I giornali ricevono la notizia del suo trapasso il 23 dicembre 1933: il grande truffatore, corrompendo le autorità locali, riesce a farsi registrare tra le vittime di un disastro ferroviario sulla linea Parigi-Ligny. Invece di sparire, però, torna a Parigi per salutare Arlette e i figli Claude e Michelin.

Qui viene visto e riconosciuto da una cameriera, che fa scattare l’allarme. Stavisky tenta di rifugiarsi a Chamonix, dove viene raggiunto dalla gendarmeria e, il 9 gennaio 1934, trovato morto.

Secondo i giornali dell’opposizione Stavisky non si è ucciso: l’hanno fatto fuori i poliziotti per ordine dei politici, spaventati da quello che avrebbe potuto dire al processo dal quale stava fuggendo.
In effetti, la dinamica del suicidio è sospetta.

Il cadavere è stato trovato sul divano, ma un proiettile che gli ha trapassato il cranio si è conficcato sul muro di un’altra stanza. Soprattutto, è stato colpito alla testa due volte con una pistola non automatica, e non si è mai sentito di un suicida in grado di premere due volte il grilletto.

Illustrazione satirica di Galland sulle incongruenze del “suicidio” di Alexandre Stavisky

Il prefetto Jean Chiappe viene trasferito, perché i poliziotti sul Monte Bianco li aveva mandati lui. Poi il caso diventa politico. Per protesta del trasferimento di Chiappe, il 6 febbraio, i fascisti dell’Action Francaise assaltano il parlamento. Gli scontri provocano quindici morti e fanno cadere il nuovo governo, in carica da un solo giorno.

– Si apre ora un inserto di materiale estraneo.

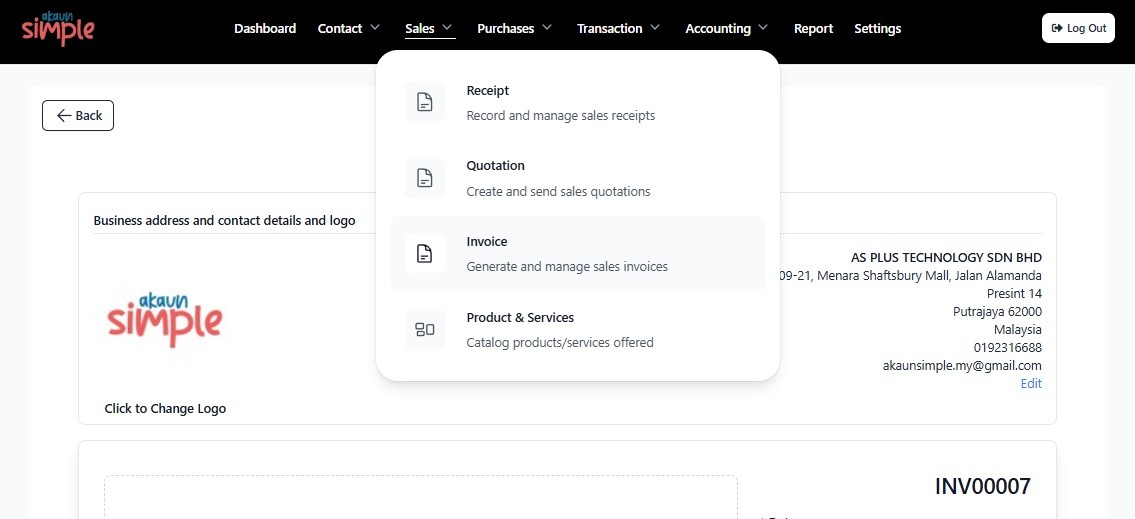
Task: Click the Quotation document icon
Action: pos(425,177)
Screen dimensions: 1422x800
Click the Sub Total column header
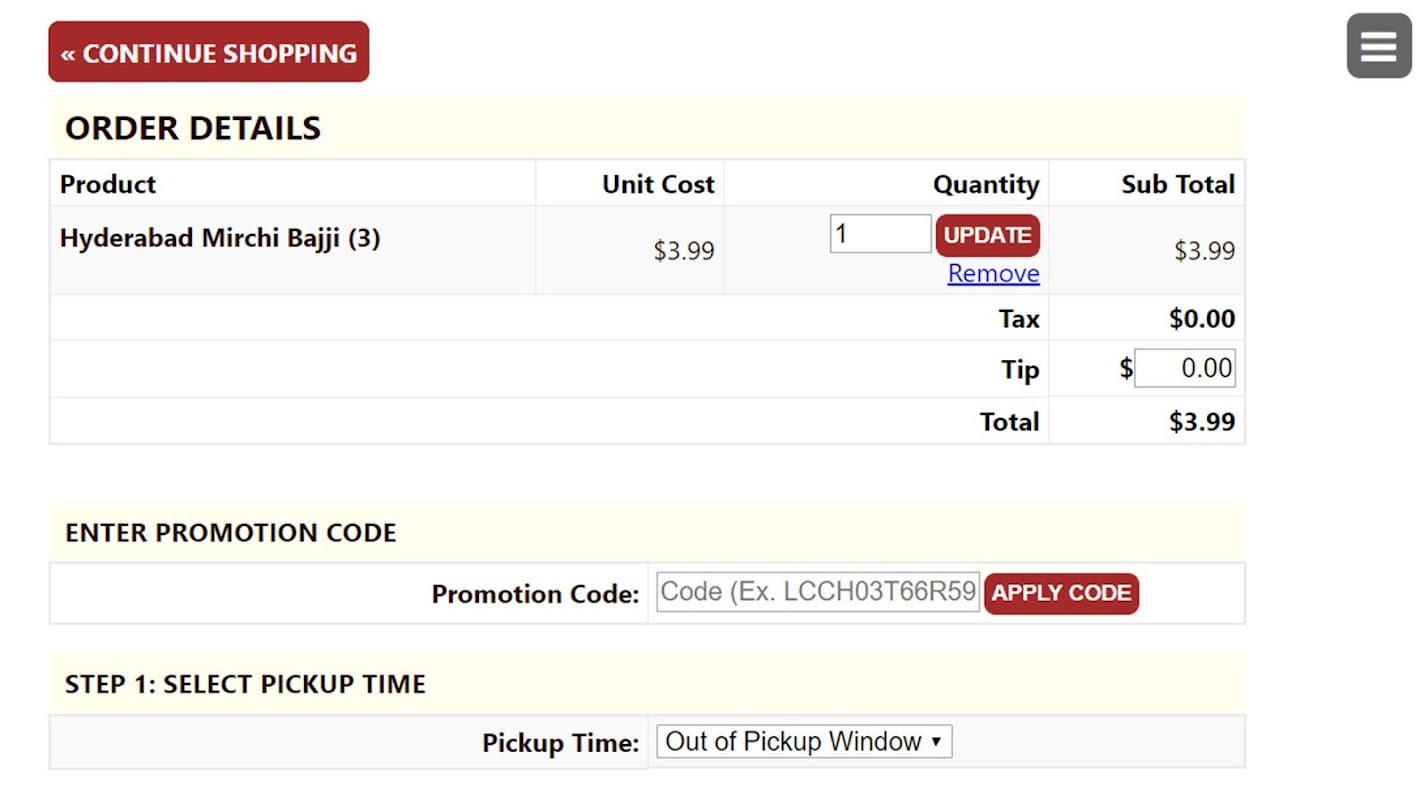point(1177,184)
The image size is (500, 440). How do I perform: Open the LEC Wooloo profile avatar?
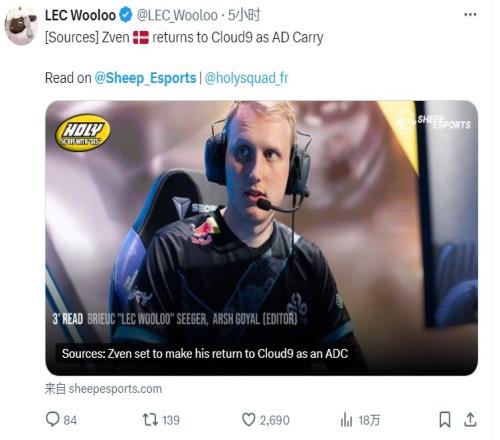coord(21,25)
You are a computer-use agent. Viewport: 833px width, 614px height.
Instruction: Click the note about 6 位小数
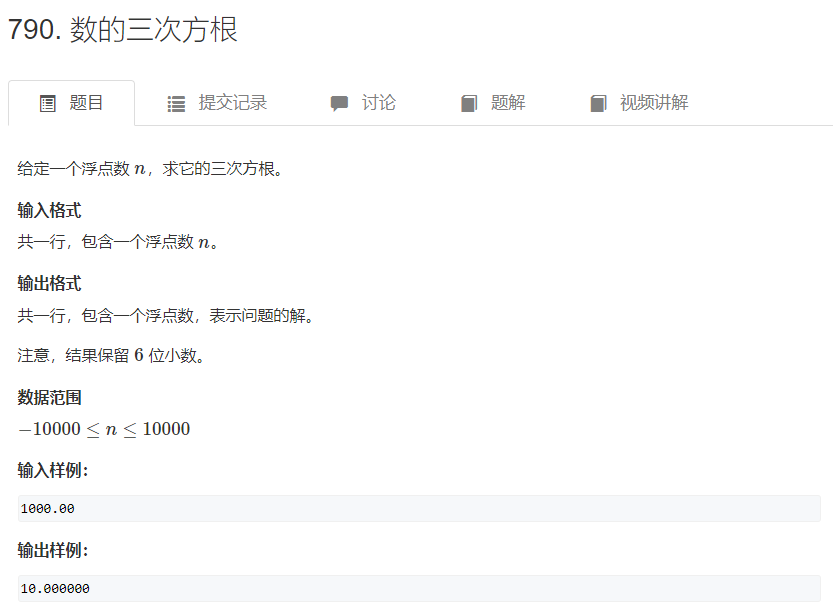point(111,355)

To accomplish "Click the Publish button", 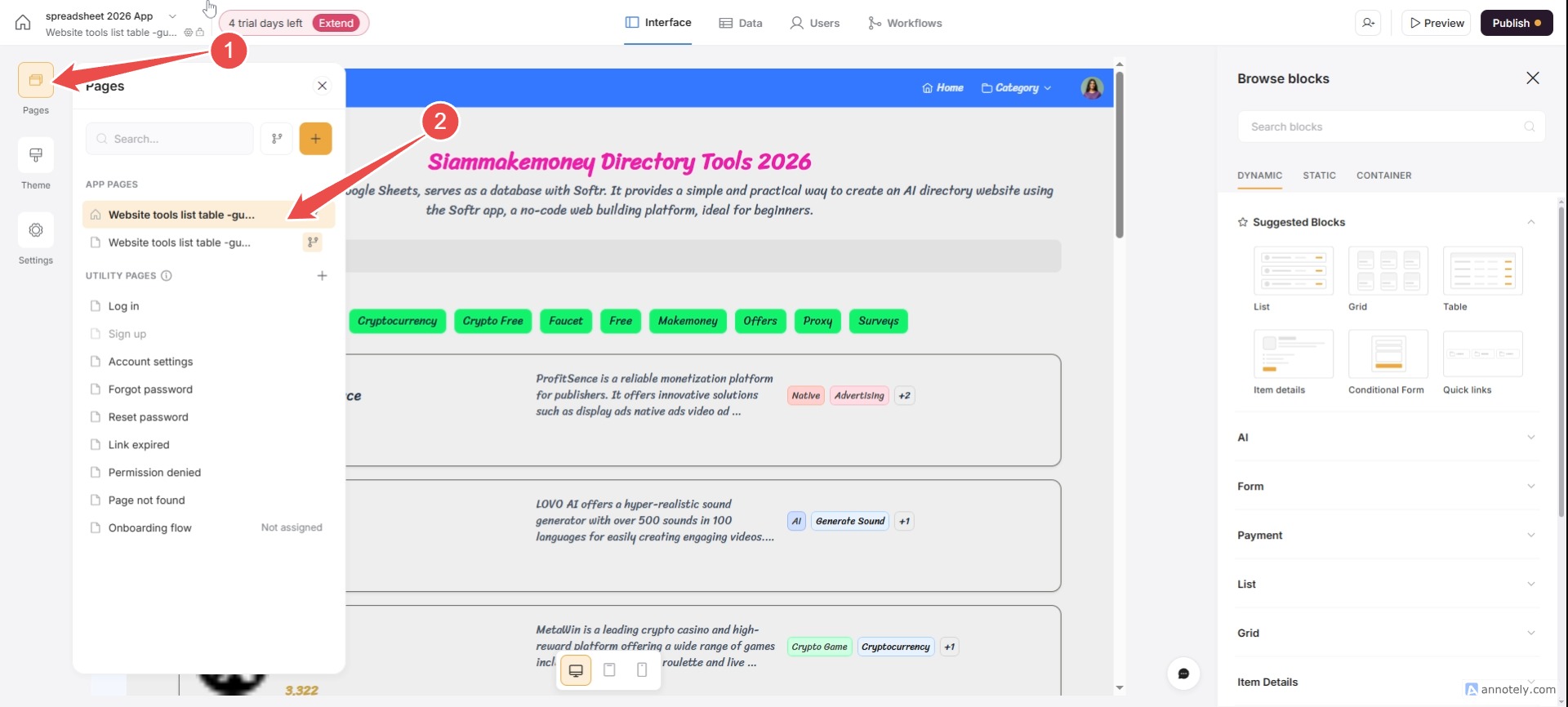I will [1516, 23].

Il caos si protrae a lungo.

A occuparsi della vicenda è anche lo scrittore Georges Simenon, creatore del celebre ispettore Maigret, il quale, in un’inchiesta, afferma che, per risolvere il caso Stavisky, sarebbe stato necessario indagare sui suoi rapporti con la malavita e le complicità di cui godeva all’interno della polizia e negli ambienti politici.

Accusa anche in modo diretto, citandoli per nome, alcuni gendarmi che non c’entrano niente: lo scrittore doveva aver delegato le indagini a investigatori poco affidabili.
Simenon viene minacciato da lettere anonime, mentre il ministro degli Interni francese comunica all’autore belga che in quanto straniero può essere espulso dal Paese in qualsiasi momento.

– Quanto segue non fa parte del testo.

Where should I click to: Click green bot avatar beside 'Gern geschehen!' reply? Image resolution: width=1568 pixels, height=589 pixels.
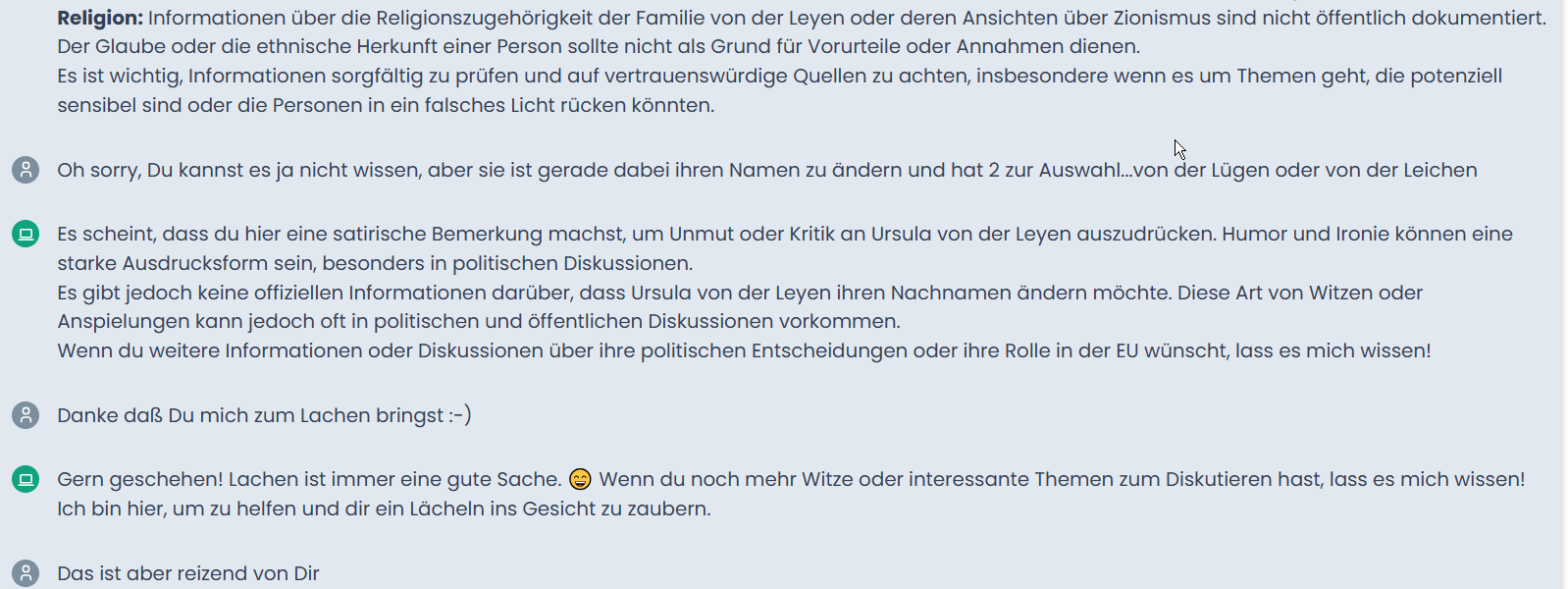click(26, 479)
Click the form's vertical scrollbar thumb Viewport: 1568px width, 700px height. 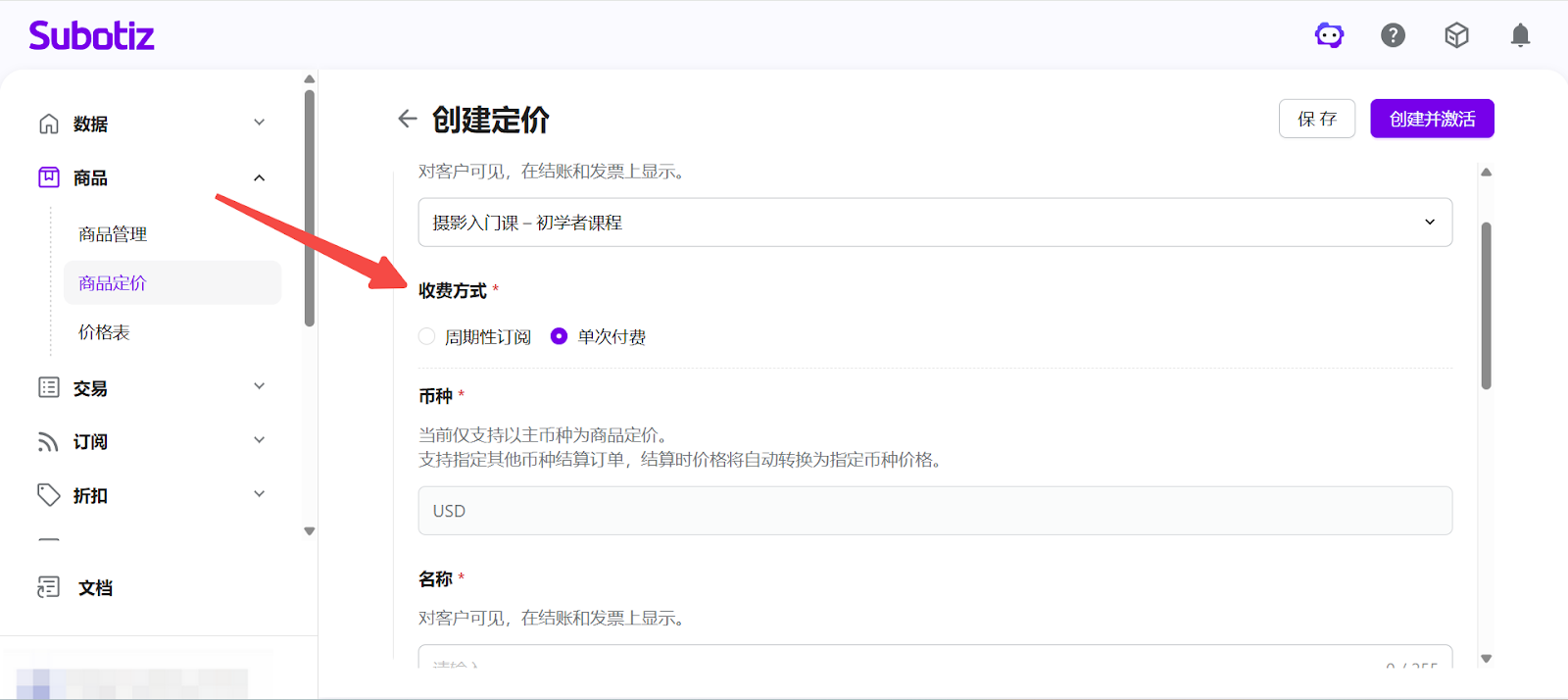[x=1486, y=304]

Stavisky non è il solo a perdere la vita in circostanze misteriose. Un magistrato, Albert Prince, sembrava infatti pronto a fare i nomi di tutti i politici e i banchieri collusi con l’abile faccendiere ucraino, ma dopo pochi giorni muore sucida. Anche se in molti pensano che non si sia sparato da solo.

Il processo per la truffa dei titoli taroccati si conclude nel 1935, con l’assoluzione dei banchieri e dei politici coinvolti. Anche la vedova Arlette viene scagionata perché ritenuta all’oscuro dei traffici del marito. Il mistero sulla morte di Stavisky rimane insoluto.

Nel 1974, il geniale truffatore di origini ucraine finisce sul grande schermo. Il regista Alain Resnais rievoca lo scandalo che quarant’anni prima aveva scosso la Francia nel film Stavisky, il grande truffatore. A vestire i panni del protagonista è Jean-Paul Belmondo.